:: TESTO SELEZIONATO ::
☆ ☆ ☆ ☆

Omelia di S.E. Mons. Giuseppe Satriano, Arcivescovo di Bari-Bitonto per il 41° anniversario dell’ordinazione episcopale di don Tonino Bello - Chiesa Matrice di Tricase, 30.10.2023

È una grande emozione essere qui, in questa chiesa, dove don Tonino ha vissuto e ha maturato il suo sacerdozio, divenendo poi vescovo; e per me è stato un grande onore quando eravamo in pullman e Sua Eccellenza, il caro don Vito – eravamo a Lisbona –mi ha detto: “Vedi che il 30 ottobre noi celebriamo l'anniversario di don Tonino. Che fai vieni?”.  Siccome avevamo fissato, proprio per oggi, quell'incontro su don Tonino che faremo domani a Bari, ho detto: “Fammi vedere se riusciamo a spostarlo. Perché è una gioia chiaramente, ma vediamo un attimo”. E quindi la cosa è avvenuta.

È un grande onore; tante volte sono stato invitato anche a scrivere su don Tonino, ma non ce l'ho fatta; non è, come dire, umiltà, ma proprio perché è tale e tanto il bagaglio di emozioni che il suo solo nome mi ricorda, che quando devo mettermi a scrivere e a fare qualcosa non so da dove cominciare. Ultimamente è stato pubblicato un libro con tutte le omelie di cardinali e vescovi che hanno parlato di don Tonino, ma io non sono riuscito a partecipare. Mi hanno detto: “Guarda ti diamo ancora del tempo”, ma io non ce l'ho fatta; mi sono messo tante volte, ma non ci sono riuscito.

☆ ☆ ☆ ☆

:: DATI FORNITI ::
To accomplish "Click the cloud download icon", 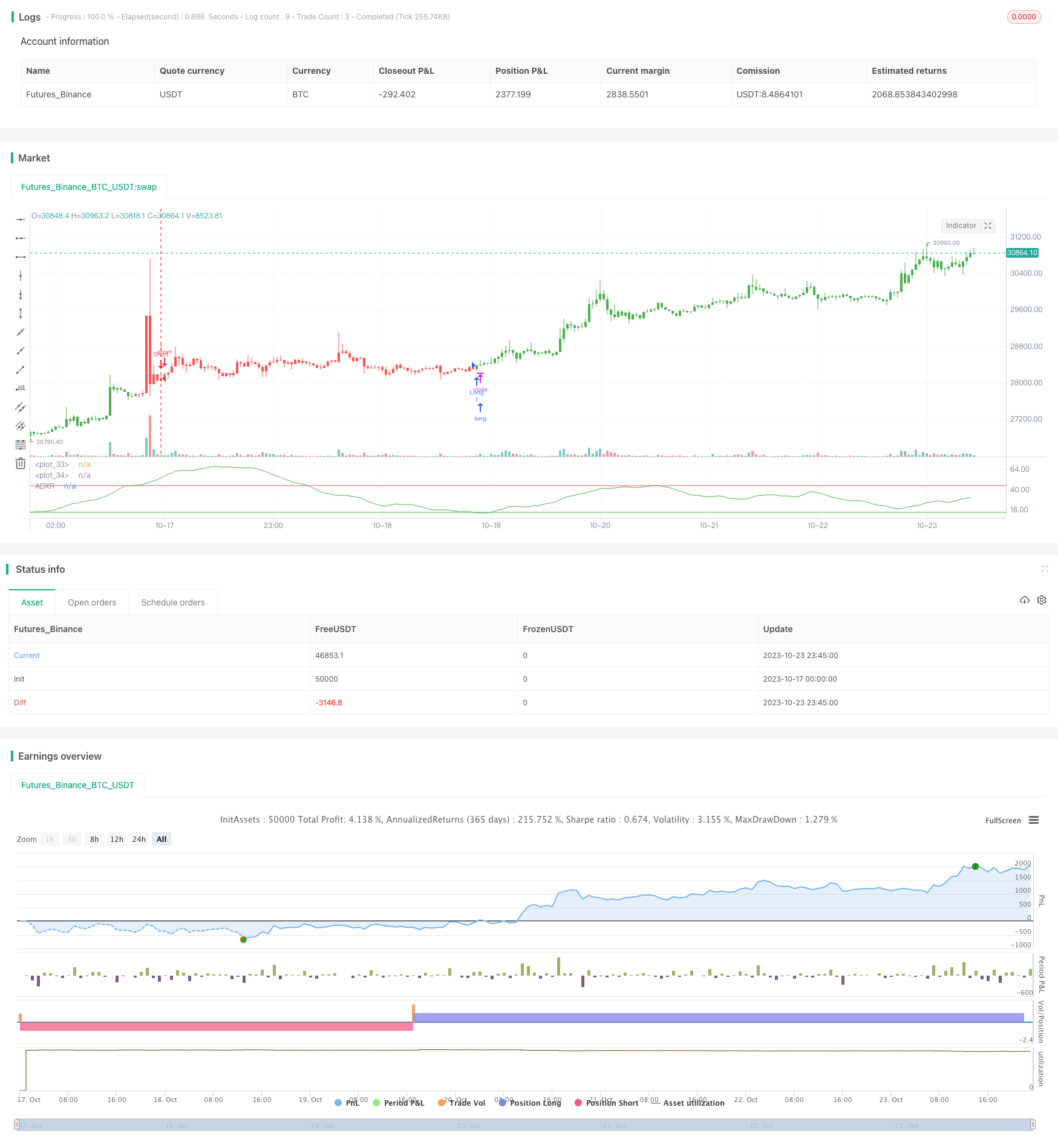I will 1024,600.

☆ ☆ ☆ ☆

:: ESERCIZIO 1 ::
Secondo l'omelia, dove si trovavano l'arcivescovo e don Vito quando quest'ultimo lo invitò all'anniversario?
:: ESERCIZIO 2 ::
Continua l'omelia per l'anniversario di don Tonino Bello dopo l'ultima frase riportata.

:: RISPOSTA ATTESA 1 ::
Erano in pullman, a Lisbona.

:: RISPOSTA ATTESA 2 ::
Come per oggi, ho provato a scrivere un’omelia, ma non mi è venuta e allora mi sono fermato sulla Parola di Dio. Poi ho pensato a qualcosa da dirvi, ma volevo ringraziare in questo momento don Vito, il vostro vescovo, perché, con il suo magistero, con le sue competenze, è stato capace di sviscerare di figura di don Tonino sotto vari aspetti, andando a pescare, in una ricerca meticolosa, attenta e con uno sguardo appassionato di vescovo, questa figura che spesso noi leggiamo su un certo livello, su un certo piano, e che lui ha saputo, in maniera poliedrica, rendere presente attraverso le sue numerose pubblicazioni. Questa sera sento proprio un debito morale per quello che anche lui ha fatto, nei confronti del percorso della causa di beatificazione che aspettiamo, che attendiamo e che sta per completarsi. Così come sento un debito morale anche nei confronti di monsignor Cornacchia e di tutto l'episcopato pugliese, che ha saputo, in maniera attenta e corale, accompagnare questo processo.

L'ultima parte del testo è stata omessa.